As I swept the workshop floor the unmistakable feeling of relief settled on me yet again, no different than completing my first pieces back in the mid-sixties, I felt utterly satisfied that once again, in a collection of six hand-made chairs, I had made something completely with my hands. I mean planed every stick and stem straight, square but then the shaped ones too, made every single joint with my hands and hand tools, and that's 24 joints per chair. I felt the strain of it as I might free-climbing an outcrop of Derbyshire gritstone but pushing your body against the different tides gets all the more important the more you do.

I have three iterations of the prototype it took to get here.

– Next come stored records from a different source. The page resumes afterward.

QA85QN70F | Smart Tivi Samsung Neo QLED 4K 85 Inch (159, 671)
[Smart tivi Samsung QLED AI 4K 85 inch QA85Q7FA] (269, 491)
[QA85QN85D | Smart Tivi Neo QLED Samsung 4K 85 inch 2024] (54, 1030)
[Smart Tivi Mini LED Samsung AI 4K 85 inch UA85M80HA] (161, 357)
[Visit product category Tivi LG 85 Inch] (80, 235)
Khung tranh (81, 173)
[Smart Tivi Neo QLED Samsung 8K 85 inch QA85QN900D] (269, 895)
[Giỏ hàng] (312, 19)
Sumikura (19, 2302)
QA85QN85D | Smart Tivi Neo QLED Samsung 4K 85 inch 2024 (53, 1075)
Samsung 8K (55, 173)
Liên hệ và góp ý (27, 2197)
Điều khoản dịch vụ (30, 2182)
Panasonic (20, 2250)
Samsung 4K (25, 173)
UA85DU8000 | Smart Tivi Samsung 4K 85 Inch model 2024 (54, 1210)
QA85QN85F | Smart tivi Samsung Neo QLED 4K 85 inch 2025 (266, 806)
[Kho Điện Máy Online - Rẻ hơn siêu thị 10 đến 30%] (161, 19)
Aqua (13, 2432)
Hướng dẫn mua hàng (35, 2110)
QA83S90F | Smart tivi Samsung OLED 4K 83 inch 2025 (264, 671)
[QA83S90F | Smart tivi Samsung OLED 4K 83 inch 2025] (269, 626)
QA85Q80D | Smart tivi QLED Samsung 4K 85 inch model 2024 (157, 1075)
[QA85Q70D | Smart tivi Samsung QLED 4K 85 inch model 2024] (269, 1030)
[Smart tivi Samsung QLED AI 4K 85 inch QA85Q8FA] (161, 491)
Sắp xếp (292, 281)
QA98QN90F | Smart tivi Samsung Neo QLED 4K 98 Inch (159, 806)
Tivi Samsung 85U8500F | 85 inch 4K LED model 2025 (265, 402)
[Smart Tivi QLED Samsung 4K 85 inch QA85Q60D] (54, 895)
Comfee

I will finish these too. I have some ideas I want to pull together and I don't want to waste the wood in them. They will make occasional-use chairs somewhere. I have archived all of the dozens of pieces we have made for woodworkingmasterclasses.com over the past decades and seeing this new series of pieces actually take up their places in the designs of sellershome.com added a new dimension to our output and then too the input you make in tandem for your own homes. Maybe one day they will all go on exhibit somewhere in the future. The most important thing for me is that you are being trained in a way no one would have ever thought possible when I started out in the 1960s. How amazing is this new world we live in as pioneers.